James Patrick Kinney wrote the allegory "The Cold Within" in the 1960s. Though the Saturday Evening Post rejected it as "too controversial for the times”, it remains as meaningful today as the day it was written.
The verse sketches the attitude of six persons trapped in a bitter cold… Each has a stick of wood as they surround a dying fire… But each holds it back so that the other does not benefit… Their motives are varied… the stubborn stance is born of chauvinism against skin color, religion, race, class or just plain selfishness. All of them eventually succumb to the cold, that they refuse to fend lest the other benefits.
The poem captures the lesson so well when it confirms that “They didn't die from the cold without, they died from the cold within.” So often we find fault with others to the extent of considering them as undeserving of any human rights. We are consumed by a devastating hatred that does destroy our sense of logic and values. For the hatred that kills without, first devours us from within.

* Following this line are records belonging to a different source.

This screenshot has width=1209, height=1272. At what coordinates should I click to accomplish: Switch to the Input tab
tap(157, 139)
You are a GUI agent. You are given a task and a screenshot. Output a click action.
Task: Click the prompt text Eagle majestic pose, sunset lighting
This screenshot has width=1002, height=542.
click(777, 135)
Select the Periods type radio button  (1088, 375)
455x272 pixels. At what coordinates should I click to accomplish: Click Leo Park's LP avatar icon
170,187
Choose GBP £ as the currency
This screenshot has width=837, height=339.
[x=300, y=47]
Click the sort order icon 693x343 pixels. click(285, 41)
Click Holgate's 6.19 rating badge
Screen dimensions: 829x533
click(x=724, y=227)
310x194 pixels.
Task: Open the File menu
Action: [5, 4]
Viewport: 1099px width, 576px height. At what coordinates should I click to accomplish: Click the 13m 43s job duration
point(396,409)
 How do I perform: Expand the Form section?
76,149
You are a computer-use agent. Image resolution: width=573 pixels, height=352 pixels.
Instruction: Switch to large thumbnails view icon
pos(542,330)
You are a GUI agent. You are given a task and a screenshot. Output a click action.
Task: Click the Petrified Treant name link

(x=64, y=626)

And it is not just negative actions that lead to ruin… intentional indifference does wreck as well. It is important for us to realize that our prejudices not only harm others, they incinerate us as well. Hence it is for own sake that we need to unlearn prejudices that instigate us to being inhuman in our response to other human beings.
To BE BETTER at fighting the killing cold without…
The cold within must be contested… have no doubt!